START The data

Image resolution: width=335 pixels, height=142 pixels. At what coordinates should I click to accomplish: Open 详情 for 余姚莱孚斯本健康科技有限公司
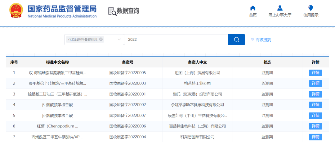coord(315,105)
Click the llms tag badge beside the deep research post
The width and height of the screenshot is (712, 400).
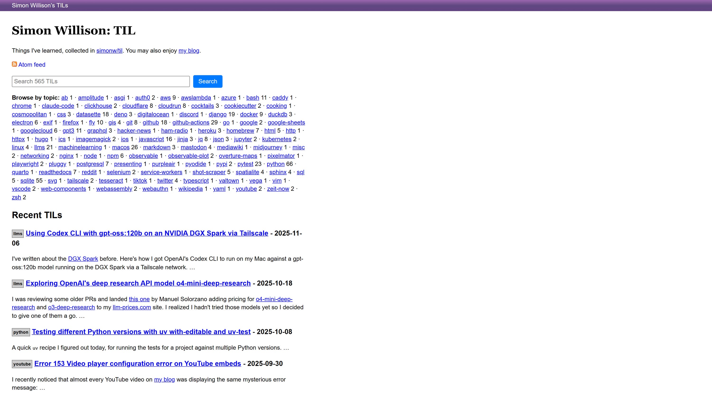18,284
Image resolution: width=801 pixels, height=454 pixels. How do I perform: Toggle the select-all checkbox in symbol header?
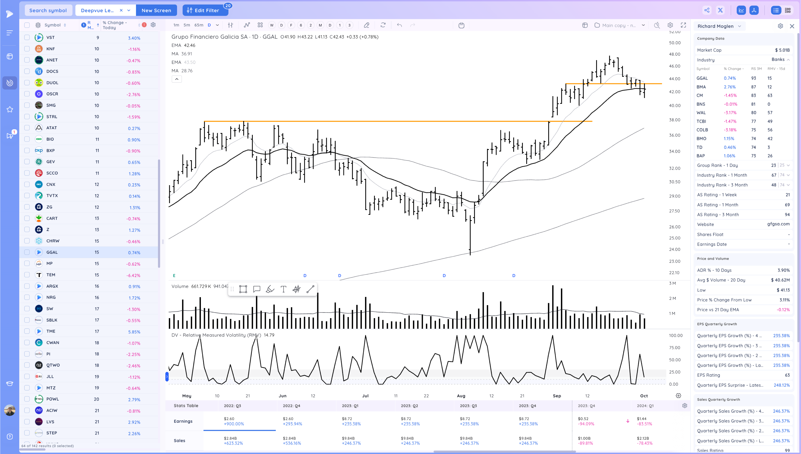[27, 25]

END The data

Short problem =>
Reproduce verbatim the stretch of the items above from the line containing "Image resolution: width=801" through the end of the items, and leave the pictures out.

Solution to the problem =>
Image resolution: width=801 pixels, height=454 pixels. How do I perform: Toggle the select-all checkbox in symbol header?
[27, 25]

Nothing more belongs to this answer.